Background Sexual health promotion and approaches for the prevention of sexually transmitted and blood-borne infections (STBBI) should be tailored to the needs and realities of youth. Engaging youth and building their capacity is an important step in health promotion and has proven to be critical in the development of a promising initiative aimed at engaging First Nations, Inuit and Métis youth in Canada.

Methods Community consultative processes were used to engage First Nations, Inuit and Métis (FN/I/M) youth in the development of sexual health promotion and STBBI prevention approaches. Engagement began in 2008 through the establishment of a steering committee, which included FN/I/M youth stakeholders, with representatives from governmental and non-governmental agencies. The steering committee aimed to make effective use of relevant technologies and social media to reach and engage FN/I/M youth in Canada. In 2009, a workshop was held to enhance the involvement of youth to identify priorities for STBBI messaging and explore the best mediums to reach youth. The outcomes of this consultation process informed the development of capacity building social media pilot projects to reach FN/I/M youth.
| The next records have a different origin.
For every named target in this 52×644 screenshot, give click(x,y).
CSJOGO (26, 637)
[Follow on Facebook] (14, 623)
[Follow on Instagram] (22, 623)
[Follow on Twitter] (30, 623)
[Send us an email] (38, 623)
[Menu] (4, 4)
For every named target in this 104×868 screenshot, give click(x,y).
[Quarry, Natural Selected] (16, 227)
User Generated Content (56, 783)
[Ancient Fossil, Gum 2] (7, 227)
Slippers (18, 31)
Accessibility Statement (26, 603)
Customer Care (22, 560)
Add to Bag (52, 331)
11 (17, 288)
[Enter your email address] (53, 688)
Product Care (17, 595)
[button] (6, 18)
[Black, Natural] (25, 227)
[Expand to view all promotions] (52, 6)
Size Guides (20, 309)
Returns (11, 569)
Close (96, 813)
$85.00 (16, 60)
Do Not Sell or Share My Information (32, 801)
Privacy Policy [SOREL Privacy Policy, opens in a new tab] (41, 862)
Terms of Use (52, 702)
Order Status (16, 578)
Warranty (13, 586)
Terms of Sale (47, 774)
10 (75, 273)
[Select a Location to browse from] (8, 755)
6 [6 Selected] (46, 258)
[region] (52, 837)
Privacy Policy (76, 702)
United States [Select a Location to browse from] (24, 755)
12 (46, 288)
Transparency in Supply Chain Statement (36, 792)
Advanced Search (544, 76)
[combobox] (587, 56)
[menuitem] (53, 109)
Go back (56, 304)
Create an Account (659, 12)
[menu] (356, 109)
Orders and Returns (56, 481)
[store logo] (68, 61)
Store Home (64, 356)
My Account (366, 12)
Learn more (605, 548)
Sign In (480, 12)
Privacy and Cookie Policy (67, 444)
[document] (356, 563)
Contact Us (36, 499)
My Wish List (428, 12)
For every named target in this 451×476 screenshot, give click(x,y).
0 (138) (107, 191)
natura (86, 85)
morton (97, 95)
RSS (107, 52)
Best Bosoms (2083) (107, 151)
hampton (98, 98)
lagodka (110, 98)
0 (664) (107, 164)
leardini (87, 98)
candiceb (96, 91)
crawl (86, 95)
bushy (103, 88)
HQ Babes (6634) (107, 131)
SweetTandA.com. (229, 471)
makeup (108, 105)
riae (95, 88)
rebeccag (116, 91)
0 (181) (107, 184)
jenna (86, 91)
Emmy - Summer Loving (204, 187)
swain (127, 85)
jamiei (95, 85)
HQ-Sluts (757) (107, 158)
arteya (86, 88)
Results FN/I/M youth identified the importance of taking a holistic approach by viewing sexual health through the lens of social determinants. Youth highlighted poverty, social support networks and education as major influences on sexual health outcomes for their peers. Key challenges youth noted included the lack of sexual health education and the need to strengthen social support networks. By tying in these determinants into promotion, youth identified themes such as addressing homophobia, and raising the importance of cultural relevancy to de-stigmatise sexual health within FN/I/M communities and to help youth to relate closer to messages. Youth also indicated that peer-to-peer social media methods were an ideal mechanism to convey messages. Many youth from across Canada were engaged in developing their own STBBI messages.

Conclusions Engaging FN/I/M youth as partners from concept onwards has led to an informed approach to the development of sexual health promotion and STBBI prevention messaging. Public health practitioners learnt youth need to be involved to gain credibility within this population, youth capacity building is important and taking a holistic social determinants approach in conceptualising messages is critical when reaching FN/I/M youth.